* _Recorded information_
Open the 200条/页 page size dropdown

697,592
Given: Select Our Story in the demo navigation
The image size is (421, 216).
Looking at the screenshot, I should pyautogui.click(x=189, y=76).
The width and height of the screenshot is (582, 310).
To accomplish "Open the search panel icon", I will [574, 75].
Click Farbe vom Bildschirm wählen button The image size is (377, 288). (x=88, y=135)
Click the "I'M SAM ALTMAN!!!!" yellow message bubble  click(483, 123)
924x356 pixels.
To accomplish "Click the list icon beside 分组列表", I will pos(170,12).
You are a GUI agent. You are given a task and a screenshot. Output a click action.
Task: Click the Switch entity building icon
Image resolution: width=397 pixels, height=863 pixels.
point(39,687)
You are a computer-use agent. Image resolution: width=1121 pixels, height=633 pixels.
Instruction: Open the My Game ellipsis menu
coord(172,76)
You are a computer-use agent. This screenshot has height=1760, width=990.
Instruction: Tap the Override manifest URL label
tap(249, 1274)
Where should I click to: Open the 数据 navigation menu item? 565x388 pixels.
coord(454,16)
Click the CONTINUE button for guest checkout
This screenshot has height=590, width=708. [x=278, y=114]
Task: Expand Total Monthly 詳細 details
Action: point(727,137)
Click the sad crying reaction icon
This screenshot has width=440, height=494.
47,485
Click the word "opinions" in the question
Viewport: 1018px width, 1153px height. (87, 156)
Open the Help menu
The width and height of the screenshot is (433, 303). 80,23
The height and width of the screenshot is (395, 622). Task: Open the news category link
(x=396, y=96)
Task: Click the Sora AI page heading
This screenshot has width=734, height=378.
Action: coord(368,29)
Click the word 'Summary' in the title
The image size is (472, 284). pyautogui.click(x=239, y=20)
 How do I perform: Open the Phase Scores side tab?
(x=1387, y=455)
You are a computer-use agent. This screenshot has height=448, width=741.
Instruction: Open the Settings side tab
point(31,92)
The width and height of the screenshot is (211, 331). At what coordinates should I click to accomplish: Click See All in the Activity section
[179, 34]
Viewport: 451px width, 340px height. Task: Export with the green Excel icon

* _Work instruction_
As the answer, set down only the lines from the data above between the one holding "Click the CONTINUE button for guest checkout" and the one holding "Task: Click the Sora AI page heading", inclusive, exactly as they read.

* _Reply to the exercise_
Click the CONTINUE button for guest checkout
This screenshot has height=590, width=708. [x=278, y=114]
Task: Expand Total Monthly 詳細 details
Action: point(727,137)
Click the sad crying reaction icon
This screenshot has width=440, height=494.
47,485
Click the word "opinions" in the question
Viewport: 1018px width, 1153px height. (87, 156)
Open the Help menu
The width and height of the screenshot is (433, 303). 80,23
The height and width of the screenshot is (395, 622). Task: Open the news category link
(x=396, y=96)
Task: Click the Sora AI page heading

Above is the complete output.